Dags90 said:
Lyx said:
One of my inet connections has a 10GB cap, and i'm living in germany. But thats because of the involved technology (UMTS). The issue with that tech, is that all users in an area share the same bandwidth. Thus, in theory a single user could achieve very high speeds, yet if all users use the net simultaneusly, the average bandwidth per user is rather low. For some strange reason, instead of traffic shaping they opted for rather low monthly traffic caps. The biggest insult to one's own intellect, is that they still sell these kinds of connections as "flatrates". How? Easy, once you hit the traffic cap, you're demoted to 56k modem speed - so IN THEORY, there is no cap.... riiiiiiiiiiight!

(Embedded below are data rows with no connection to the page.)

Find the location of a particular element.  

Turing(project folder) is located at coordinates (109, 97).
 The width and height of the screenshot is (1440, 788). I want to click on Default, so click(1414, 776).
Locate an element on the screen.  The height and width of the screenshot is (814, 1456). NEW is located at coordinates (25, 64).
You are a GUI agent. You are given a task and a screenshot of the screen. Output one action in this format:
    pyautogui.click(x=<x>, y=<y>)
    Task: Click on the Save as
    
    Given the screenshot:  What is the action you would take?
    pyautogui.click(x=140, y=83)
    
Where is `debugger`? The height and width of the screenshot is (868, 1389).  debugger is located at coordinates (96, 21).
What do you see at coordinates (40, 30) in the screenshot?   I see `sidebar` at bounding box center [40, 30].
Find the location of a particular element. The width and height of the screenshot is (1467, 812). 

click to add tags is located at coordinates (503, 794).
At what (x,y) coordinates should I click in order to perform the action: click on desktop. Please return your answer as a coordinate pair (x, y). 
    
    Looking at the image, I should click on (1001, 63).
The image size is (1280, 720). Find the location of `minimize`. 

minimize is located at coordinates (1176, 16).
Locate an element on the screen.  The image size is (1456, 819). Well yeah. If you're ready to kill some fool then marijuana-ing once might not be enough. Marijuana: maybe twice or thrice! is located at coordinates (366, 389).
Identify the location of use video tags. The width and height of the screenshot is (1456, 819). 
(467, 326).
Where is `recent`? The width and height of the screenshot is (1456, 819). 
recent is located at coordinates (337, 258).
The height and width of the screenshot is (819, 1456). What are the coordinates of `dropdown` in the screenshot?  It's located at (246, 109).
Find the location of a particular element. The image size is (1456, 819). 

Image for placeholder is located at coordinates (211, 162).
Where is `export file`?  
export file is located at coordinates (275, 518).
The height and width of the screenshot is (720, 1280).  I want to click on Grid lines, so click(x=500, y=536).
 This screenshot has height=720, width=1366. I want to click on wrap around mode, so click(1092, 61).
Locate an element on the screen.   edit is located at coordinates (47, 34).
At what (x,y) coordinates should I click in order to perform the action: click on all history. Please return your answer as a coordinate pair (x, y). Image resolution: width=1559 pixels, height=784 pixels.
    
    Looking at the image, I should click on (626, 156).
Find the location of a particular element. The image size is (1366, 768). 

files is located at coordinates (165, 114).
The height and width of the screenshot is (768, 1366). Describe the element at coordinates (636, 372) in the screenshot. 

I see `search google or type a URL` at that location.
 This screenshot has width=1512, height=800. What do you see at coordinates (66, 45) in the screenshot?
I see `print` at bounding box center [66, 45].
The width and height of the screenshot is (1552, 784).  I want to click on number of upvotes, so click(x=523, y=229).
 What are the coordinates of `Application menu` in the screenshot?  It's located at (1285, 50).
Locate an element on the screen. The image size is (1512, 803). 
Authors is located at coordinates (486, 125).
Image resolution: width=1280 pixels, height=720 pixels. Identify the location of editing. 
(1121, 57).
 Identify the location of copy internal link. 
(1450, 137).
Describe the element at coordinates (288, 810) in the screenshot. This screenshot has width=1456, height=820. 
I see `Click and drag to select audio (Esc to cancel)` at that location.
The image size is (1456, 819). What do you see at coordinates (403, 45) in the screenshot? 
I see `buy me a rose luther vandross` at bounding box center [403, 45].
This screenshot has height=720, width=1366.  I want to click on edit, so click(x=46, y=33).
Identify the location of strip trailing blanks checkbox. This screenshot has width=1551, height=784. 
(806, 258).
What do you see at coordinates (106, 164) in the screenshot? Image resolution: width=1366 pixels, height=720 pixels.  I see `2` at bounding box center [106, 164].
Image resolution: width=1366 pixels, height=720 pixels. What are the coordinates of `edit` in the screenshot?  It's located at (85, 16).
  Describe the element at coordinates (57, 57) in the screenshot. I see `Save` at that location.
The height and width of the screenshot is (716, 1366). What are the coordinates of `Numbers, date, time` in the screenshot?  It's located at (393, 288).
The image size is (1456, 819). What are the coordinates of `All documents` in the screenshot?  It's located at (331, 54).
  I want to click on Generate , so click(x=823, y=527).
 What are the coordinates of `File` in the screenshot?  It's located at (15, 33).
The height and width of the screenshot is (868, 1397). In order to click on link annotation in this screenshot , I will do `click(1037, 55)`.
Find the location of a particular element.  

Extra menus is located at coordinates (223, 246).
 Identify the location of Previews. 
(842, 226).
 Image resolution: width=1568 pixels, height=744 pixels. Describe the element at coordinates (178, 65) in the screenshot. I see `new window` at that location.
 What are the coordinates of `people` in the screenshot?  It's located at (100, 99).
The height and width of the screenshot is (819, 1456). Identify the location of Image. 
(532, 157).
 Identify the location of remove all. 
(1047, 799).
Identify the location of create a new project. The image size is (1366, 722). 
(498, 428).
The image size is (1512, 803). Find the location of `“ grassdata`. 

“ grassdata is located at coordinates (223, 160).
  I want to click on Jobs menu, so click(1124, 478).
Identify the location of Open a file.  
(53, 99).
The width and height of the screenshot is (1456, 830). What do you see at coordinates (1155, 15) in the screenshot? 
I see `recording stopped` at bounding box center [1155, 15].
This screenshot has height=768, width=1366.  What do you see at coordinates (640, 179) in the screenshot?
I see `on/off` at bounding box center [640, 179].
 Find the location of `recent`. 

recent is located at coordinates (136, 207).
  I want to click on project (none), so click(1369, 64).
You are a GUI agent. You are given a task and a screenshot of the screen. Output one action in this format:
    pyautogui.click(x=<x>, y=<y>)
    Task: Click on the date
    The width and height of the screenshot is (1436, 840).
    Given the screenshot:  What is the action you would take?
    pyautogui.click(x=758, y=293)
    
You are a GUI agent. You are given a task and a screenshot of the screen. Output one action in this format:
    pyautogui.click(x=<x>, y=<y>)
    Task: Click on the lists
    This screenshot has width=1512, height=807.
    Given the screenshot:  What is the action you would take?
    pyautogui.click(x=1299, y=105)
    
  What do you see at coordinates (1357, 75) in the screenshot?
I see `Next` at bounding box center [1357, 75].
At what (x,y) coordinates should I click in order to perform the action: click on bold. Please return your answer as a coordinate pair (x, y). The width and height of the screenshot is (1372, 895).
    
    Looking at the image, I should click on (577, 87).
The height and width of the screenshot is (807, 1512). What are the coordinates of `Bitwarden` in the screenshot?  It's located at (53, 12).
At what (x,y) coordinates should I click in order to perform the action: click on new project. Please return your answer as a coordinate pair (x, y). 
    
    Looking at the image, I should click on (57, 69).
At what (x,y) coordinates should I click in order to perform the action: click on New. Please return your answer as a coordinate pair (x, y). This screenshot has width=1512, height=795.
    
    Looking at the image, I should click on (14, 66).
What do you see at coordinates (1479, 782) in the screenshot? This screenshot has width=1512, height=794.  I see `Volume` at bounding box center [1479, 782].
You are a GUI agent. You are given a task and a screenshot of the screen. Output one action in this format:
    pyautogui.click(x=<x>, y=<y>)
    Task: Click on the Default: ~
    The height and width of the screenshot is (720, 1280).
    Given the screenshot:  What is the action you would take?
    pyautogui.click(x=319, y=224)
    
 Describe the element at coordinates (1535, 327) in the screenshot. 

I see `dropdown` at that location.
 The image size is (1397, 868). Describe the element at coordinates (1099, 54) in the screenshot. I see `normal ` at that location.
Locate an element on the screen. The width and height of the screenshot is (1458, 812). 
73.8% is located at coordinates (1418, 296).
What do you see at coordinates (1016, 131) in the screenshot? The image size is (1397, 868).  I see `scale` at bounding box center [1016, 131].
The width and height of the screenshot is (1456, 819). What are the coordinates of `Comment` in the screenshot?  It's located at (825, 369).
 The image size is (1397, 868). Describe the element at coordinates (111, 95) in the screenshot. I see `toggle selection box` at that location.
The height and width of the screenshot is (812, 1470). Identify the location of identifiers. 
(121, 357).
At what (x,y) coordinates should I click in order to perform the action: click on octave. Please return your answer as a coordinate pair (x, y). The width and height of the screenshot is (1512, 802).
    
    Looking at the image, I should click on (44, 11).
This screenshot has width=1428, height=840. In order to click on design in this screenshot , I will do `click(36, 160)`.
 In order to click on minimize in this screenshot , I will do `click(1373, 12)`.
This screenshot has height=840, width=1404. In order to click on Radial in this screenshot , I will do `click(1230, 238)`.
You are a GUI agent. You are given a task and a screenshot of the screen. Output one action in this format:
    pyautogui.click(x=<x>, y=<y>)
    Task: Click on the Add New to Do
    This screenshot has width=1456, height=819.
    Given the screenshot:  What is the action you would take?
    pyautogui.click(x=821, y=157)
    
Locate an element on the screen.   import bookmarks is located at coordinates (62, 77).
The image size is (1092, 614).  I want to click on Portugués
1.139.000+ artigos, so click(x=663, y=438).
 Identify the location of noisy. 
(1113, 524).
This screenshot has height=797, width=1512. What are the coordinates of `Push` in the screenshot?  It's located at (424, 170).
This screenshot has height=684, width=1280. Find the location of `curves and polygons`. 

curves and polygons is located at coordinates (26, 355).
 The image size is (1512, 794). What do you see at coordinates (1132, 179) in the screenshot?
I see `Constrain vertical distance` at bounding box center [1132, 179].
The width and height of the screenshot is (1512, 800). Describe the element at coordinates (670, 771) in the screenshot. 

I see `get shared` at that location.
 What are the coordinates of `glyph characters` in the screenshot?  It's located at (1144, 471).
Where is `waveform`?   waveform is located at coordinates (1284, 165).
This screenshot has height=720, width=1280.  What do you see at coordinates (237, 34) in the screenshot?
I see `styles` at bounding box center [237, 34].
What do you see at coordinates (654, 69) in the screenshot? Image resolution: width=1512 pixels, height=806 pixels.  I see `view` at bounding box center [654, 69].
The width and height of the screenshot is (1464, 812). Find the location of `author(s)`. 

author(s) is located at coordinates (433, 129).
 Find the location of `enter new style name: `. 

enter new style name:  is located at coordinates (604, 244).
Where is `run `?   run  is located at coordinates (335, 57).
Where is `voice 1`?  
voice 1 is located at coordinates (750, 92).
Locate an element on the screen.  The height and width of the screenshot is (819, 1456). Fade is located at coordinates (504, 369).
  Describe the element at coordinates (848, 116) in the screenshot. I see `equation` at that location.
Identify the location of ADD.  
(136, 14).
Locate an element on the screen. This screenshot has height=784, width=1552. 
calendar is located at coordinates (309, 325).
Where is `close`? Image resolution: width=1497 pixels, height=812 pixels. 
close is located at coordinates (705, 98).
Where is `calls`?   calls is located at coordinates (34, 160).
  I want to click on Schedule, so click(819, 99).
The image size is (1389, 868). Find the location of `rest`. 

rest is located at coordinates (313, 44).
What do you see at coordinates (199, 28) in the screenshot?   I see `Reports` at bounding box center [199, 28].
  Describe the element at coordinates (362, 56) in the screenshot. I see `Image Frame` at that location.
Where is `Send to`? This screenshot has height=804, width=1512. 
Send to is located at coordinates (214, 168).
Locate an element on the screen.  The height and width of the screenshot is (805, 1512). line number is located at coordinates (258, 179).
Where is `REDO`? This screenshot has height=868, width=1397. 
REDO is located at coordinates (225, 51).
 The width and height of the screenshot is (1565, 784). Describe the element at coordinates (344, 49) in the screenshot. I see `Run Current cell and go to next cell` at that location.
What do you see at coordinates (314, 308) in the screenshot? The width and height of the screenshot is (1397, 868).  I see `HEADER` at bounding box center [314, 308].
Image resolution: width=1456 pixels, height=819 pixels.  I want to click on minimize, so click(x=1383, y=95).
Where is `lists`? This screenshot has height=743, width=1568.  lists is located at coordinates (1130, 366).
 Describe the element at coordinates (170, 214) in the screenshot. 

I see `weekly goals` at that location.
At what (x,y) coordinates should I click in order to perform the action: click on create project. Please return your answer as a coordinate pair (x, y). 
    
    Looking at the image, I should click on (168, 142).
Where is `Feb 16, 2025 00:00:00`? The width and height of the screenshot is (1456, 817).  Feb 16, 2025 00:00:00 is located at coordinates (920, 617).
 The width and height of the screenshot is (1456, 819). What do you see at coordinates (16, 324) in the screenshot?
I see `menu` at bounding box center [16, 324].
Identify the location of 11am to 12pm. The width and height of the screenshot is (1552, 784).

Well, in theory there will always be a cap because you're billed by finite billing cycles and can only go at a finite speed. So even for my "unlimited" 20Mb/s internet the cap would be about 86,400 seconds per day * 20Mb/sec * 31 days in the longest month = 52,312.5 GB per month cap. I should sue for false advertising.
Correct, ressources are always limited anyways - if at most, the connection speed. What flatrates usually refer to (sans a "fair use"-policy in fineprint) is being online at max speed 24/7 (though, for obvious reasons, no ISP will actually tolerate this). What i consider fraudulent in my above qute, is that those UMTS connections are sold under the premise of a high-speed flatrate, when actually, they are capped at a certain trafficlimit to a speed, at which one cannot efficiently surf websites with reasonable effort (here, the result of reaching the cap, is having to retry loading a low-bandwidth website four times, before it is loaded correctly - thats how worse it is. In principle, after exceeding the limit, you're demoted to torture-mode, yet what you are paying for, is a supposed "flatrate").
What is my specific issue with that behaviour? Quite simply: dishonesty and inflexibility. I acknowledge that achievable bandwidth is capped on an area-level, rather than user level. I also acknowledge, that traffic usage after a certain limit becomes a premium, via supply & demand. Soooo, the sane solution to me would be:
1. Do traffic-shaping based on traffic-usage in that month by the user. However, NOT blind traffic-shaping... if no one else in the area accesses the net right now, there is no need to artificially lower speeds. Instead, one's own speed would simply depend on how much traffic one used, and how much traffic other users in the area are using right now.
2. If you want to get higher priority, even after having used lots of traffic, that's a premium and costs extra.
That would pretty much represent UMTS reality. BUT: Then they could no longer advertize such plans at super-high speeds - they would need to acknowledge, that the actual speed depends on user-activity in an area. Furthermore, they could no longer advertize it as a flatrate, because continueing to use the net at premium speeds requires extra charge above a certain limit.
Soooo, my argument is: This plainly is fraud. They are using an artificial billing model to keep up the illusion of something, that quite simply does not match reality.